To help reduce the unmet need for FP in SSA, various initiatives such as the FP2020 by the Bill and Melinda Gates Foundation, the UK Department for International Development, the United States Agency for International Development (USAID), and the United Nations Population Fund [10, 11] have been implemented. These programmes have been supplemented by efforts from UNFPA and UNICEF to support national health systems through a steady, reliable supply of quality contraceptives [22]. The differences in the country-level prevalence of unmet needs for FP as observed in our study suggest the need for governments to ensure a continuous supply of contraceptives and increasing accessibility to sexual and reproductive health services especially among the hard-to-reach populations and adolescents. According to Montoya et al. [41], increasing access to contraceptives reduces maternal mortality as it decreases the risks of unsafe abortions and unintended pregnancies which account for the majority of maternal deaths especially in countries with high unmet needs for FP [42].

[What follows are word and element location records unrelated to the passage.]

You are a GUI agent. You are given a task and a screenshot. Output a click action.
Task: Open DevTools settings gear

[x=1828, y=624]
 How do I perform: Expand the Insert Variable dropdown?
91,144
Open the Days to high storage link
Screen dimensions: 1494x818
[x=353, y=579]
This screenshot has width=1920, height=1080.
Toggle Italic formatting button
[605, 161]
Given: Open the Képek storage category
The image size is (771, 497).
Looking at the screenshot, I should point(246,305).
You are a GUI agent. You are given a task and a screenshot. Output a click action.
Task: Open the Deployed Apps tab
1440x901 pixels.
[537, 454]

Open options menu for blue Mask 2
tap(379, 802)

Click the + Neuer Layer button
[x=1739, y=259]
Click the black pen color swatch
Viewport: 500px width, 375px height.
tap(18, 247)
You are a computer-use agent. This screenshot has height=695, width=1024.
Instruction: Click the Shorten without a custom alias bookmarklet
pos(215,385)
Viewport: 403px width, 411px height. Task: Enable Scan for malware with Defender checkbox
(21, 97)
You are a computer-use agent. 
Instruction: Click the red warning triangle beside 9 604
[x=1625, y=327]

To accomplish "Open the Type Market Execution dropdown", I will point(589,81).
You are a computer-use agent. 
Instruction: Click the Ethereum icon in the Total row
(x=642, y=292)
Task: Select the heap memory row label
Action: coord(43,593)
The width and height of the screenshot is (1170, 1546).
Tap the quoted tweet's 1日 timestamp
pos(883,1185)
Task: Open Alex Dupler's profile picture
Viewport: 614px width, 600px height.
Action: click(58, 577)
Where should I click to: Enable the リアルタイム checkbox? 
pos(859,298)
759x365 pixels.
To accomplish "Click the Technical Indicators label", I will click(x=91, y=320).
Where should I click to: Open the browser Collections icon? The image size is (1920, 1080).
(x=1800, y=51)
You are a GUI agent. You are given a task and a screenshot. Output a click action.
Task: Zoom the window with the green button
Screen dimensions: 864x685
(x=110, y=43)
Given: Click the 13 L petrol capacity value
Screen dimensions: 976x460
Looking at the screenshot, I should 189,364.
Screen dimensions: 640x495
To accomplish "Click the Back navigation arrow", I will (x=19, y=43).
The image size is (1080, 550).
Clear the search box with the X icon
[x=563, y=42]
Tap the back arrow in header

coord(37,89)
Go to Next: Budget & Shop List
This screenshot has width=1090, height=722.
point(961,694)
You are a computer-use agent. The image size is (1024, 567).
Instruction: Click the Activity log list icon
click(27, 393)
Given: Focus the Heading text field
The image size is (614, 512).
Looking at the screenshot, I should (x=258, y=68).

The main strength of the study is that it included at least one available latest DHS dataset from all countries with DHS in sub-Saharan Africa. While some countries had not conducted DHS for some time, their country estimates were essential in understanding the trends that have been achieved in reducing the prevalence of unmet needs for FP. However, some of the limitations stemming from the study are that not all countries in SSA had accessible DHS data. However, estimation of the prevalence based on the sub-regions offers a basis for approximation of unmet needs in SSA. Notwithstanding the limitations, our results have underlined huge variation in both country level and sub-regional level prevalence of unmet needs thus generating needs to learn from within the sub-regions and among countries such as Ethiopia, Kenya, Rwanda, and Zimbabwe that have run successful family planning programs [43].

Conclusion

Our study highlights the need to improve the availability and accessibility of contraceptives to increase demand and reduce the unmet need. There is need to re-evaluate current FP strategies in the SSA and design new strategies to resolve the problem. Building on past successful programmes, the new strategies should ensure a continuous supply of contraceptives to reduce unmet needs for family planning and associated maternal and child health outcomes in sub-Saharan Africa. There is need for further research to understand best practices regarding SRH programming from better performing countries. The documented practices can be adapted by countries with high unmet needs to improve their situation.